Professional ratings
Review scores
| Source | Rating |
| Allmusic |  |

==Track listing==
All music written by Cousin, Price, Regan, and Willson-Piper, except "Are You Lonely" written by Cousin, Livesey, Price, Regan, and Willson-Piper. All lyrics written by Julianne Regan except "Hide Child" written by Marty Willson-Piper.
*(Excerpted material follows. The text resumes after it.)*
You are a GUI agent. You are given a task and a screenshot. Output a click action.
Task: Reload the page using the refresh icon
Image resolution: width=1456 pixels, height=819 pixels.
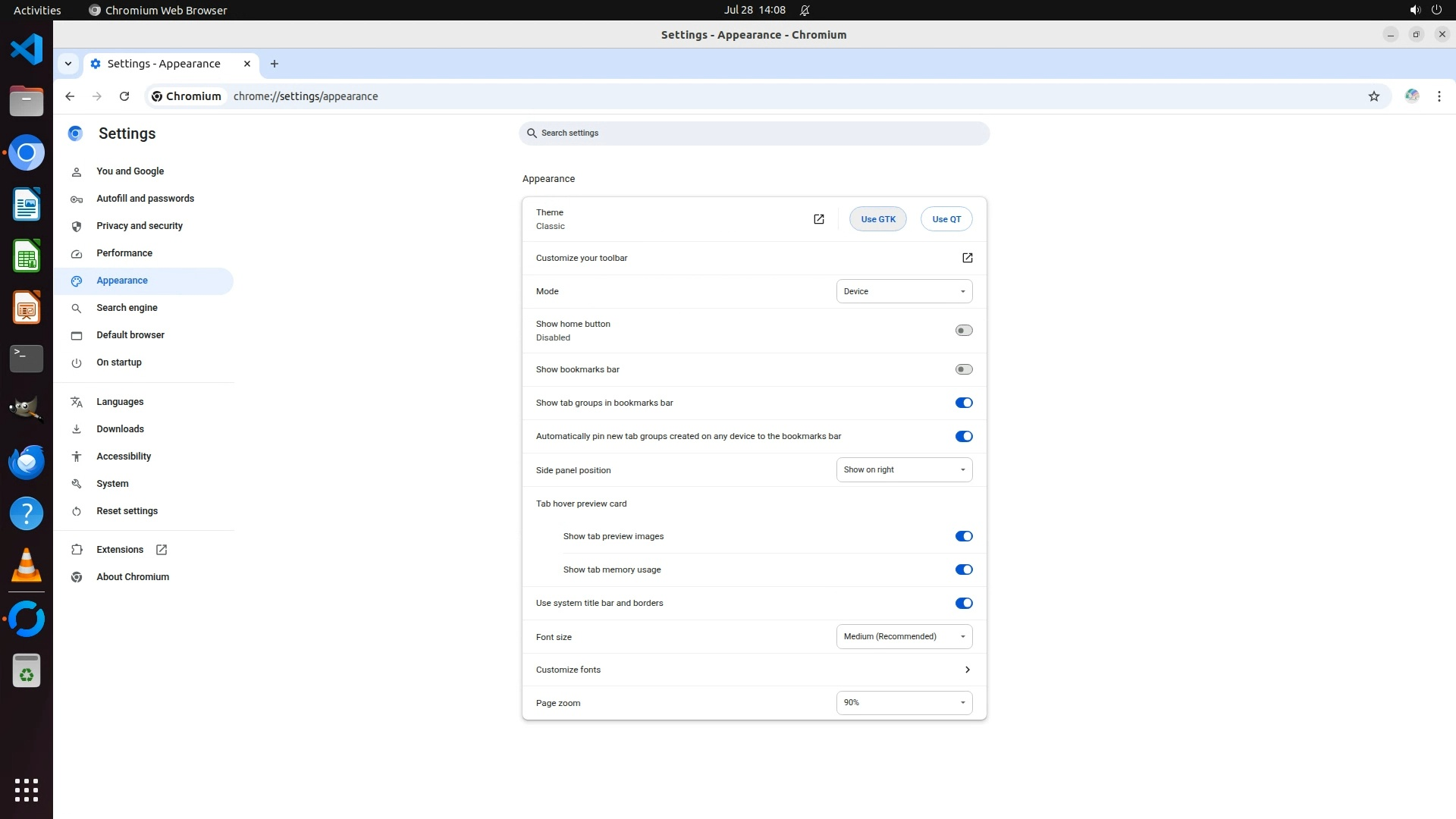(x=124, y=96)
Bold type indicates a single release (with chart position).
1. "Strange Way" (51)
2. "Farewell Mr. Sorrow" (36)
3. "Wishing the Hours Away"
4. "Touched by Jesus"
5. "The Dreamer" (41)
6. "Share It with Me"
7. "Rhythm of Life"
8. "The Mystery We Are"
9. "Hide Child"
10. "Ravens"
11. "Are You Lonely"

==Personnel==
- Andy Cousin - bass
- Mark Price - percussion, drums
- Julianne Regan - voice
- Marty Willson-Piper - electric and acoustic guitars, mandolin
- Warne Livesey - keyboards, production, string arrangements
- David Gilmour - additional guitar on "Wishing the Hours Away" and "Are You Lonely"
- Gavyn Wright - violin on "Ravens"
- The Astarti String Orchestra led by Gavin Wright

==Notes==

Marty Willson-Piper remained a full-time member of The Church during both his periods with All About Eve, in spite of the fact that the former is based in Australia and the latter in the UK.

"Are You Lonely" and "Wishing the Hours Away" both featured guest-guitarist David Gilmour from Pink Floyd.

"Farewell Mr Sorrow" and "Strange Way" were both aimed at former guitarist Tim Bricheno, who left the band in 1990 following a break-up of his relationship with singer Julianne Regan.

Some versions of the single release of "Farewell Mr Sorrow" included a cover "Silver Song", originally by Mellow Candle, as a B-side.

The perceived failure of this album would lead to an acrimonious break-up between the band and their record company, causing them to sign to MCA for their next album, Ultraviolet.